Stored entries:

BEGIN

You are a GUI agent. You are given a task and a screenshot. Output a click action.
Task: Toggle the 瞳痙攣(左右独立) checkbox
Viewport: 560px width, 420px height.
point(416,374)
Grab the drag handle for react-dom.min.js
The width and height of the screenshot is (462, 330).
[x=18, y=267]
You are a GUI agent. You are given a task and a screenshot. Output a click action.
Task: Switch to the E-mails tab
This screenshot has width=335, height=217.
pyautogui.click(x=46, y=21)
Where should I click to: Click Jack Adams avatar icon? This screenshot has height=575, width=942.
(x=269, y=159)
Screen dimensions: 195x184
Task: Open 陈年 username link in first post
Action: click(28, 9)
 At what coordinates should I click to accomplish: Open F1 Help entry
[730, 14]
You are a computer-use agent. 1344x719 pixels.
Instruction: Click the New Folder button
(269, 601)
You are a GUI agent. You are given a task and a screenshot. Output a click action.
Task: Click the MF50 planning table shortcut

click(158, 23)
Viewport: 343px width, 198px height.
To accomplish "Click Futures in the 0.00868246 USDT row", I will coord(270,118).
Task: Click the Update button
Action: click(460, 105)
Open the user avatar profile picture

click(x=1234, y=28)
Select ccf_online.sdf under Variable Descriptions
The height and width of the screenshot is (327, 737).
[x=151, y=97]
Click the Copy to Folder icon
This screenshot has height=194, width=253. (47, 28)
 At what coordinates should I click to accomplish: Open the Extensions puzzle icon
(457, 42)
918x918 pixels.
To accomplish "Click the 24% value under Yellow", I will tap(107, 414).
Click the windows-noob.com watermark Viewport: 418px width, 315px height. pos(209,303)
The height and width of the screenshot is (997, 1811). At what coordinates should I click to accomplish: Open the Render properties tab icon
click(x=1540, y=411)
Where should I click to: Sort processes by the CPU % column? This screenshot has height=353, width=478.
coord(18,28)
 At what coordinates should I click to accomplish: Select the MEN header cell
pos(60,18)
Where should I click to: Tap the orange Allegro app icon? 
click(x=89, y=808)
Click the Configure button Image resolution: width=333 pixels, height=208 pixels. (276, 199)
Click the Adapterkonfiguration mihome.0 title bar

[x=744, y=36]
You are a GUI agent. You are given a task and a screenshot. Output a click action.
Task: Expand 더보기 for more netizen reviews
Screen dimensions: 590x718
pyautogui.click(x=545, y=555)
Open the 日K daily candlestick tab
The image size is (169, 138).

END

Repeat the data exactly, with every line included.

WRITTEN SOLUTION:
You are a GUI agent. You are given a task and a screenshot. Output a click action.
Task: Toggle the 瞳痙攣(左右独立) checkbox
Viewport: 560px width, 420px height.
point(416,374)
Grab the drag handle for react-dom.min.js
The width and height of the screenshot is (462, 330).
[x=18, y=267]
You are a GUI agent. You are given a task and a screenshot. Output a click action.
Task: Switch to the E-mails tab
This screenshot has width=335, height=217.
pyautogui.click(x=46, y=21)
Where should I click to: Click Jack Adams avatar icon? This screenshot has height=575, width=942.
(x=269, y=159)
Screen dimensions: 195x184
Task: Open 陈年 username link in first post
Action: click(28, 9)
 At what coordinates should I click to accomplish: Open F1 Help entry
[730, 14]
You are a computer-use agent. 1344x719 pixels.
Instruction: Click the New Folder button
(269, 601)
You are a GUI agent. You are given a task and a screenshot. Output a click action.
Task: Click the MF50 planning table shortcut

click(158, 23)
Viewport: 343px width, 198px height.
To accomplish "Click Futures in the 0.00868246 USDT row", I will coord(270,118).
Task: Click the Update button
Action: click(460, 105)
Open the user avatar profile picture

click(x=1234, y=28)
Select ccf_online.sdf under Variable Descriptions
The height and width of the screenshot is (327, 737).
[x=151, y=97]
Click the Copy to Folder icon
This screenshot has height=194, width=253. (47, 28)
 At what coordinates should I click to accomplish: Open the Extensions puzzle icon
(457, 42)
918x918 pixels.
To accomplish "Click the 24% value under Yellow", I will tap(107, 414).
Click the windows-noob.com watermark Viewport: 418px width, 315px height. pos(209,303)
The height and width of the screenshot is (997, 1811). At what coordinates should I click to accomplish: Open the Render properties tab icon
click(x=1540, y=411)
Where should I click to: Sort processes by the CPU % column? This screenshot has height=353, width=478.
coord(18,28)
 At what coordinates should I click to accomplish: Select the MEN header cell
pos(60,18)
Where should I click to: Tap the orange Allegro app icon? 
click(x=89, y=808)
Click the Configure button Image resolution: width=333 pixels, height=208 pixels. (276, 199)
Click the Adapterkonfiguration mihome.0 title bar

[x=744, y=36]
You are a GUI agent. You are given a task and a screenshot. Output a click action.
Task: Expand 더보기 for more netizen reviews
Screen dimensions: 590x718
pyautogui.click(x=545, y=555)
Open the 日K daily candlestick tab
The image size is (169, 138).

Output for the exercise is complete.